→ WRITTEN EXERCISE:
How many lines in the material below contain the string "Apple"? Reply with the number alone.

**** MATERIAL FOR THIS TASK ****

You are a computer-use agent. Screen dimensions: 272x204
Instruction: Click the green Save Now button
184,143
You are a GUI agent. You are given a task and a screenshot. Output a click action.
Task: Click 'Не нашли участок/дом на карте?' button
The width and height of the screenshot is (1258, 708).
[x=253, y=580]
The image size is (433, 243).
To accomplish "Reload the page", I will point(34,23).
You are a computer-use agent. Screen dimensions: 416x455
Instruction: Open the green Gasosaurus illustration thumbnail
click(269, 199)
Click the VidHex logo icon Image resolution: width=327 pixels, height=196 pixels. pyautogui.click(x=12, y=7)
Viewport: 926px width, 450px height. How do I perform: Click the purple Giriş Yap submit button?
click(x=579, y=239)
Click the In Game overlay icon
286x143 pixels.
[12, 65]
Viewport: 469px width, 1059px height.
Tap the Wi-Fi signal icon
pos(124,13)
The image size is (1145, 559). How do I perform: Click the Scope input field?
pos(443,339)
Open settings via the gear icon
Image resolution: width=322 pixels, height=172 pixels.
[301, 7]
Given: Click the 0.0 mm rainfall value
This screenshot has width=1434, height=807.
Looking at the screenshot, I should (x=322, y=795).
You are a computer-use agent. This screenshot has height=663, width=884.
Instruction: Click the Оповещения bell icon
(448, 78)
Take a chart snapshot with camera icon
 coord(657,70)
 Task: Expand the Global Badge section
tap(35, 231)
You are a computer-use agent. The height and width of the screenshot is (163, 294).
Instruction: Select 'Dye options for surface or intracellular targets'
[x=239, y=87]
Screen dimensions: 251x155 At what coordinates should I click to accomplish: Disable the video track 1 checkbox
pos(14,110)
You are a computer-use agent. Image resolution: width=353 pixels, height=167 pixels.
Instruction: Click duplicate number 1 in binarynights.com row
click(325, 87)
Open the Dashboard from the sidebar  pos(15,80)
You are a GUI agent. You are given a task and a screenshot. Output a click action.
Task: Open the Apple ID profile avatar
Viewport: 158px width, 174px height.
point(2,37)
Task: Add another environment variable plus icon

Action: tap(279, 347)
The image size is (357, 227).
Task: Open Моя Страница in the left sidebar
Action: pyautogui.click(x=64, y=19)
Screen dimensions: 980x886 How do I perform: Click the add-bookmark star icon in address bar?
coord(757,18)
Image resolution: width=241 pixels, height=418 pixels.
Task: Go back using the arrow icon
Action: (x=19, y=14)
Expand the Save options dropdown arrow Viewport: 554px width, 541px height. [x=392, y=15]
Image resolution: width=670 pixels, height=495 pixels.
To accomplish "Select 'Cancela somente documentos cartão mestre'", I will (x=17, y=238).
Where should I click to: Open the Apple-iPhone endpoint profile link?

****

→ EXERCISE OUTPUT:
2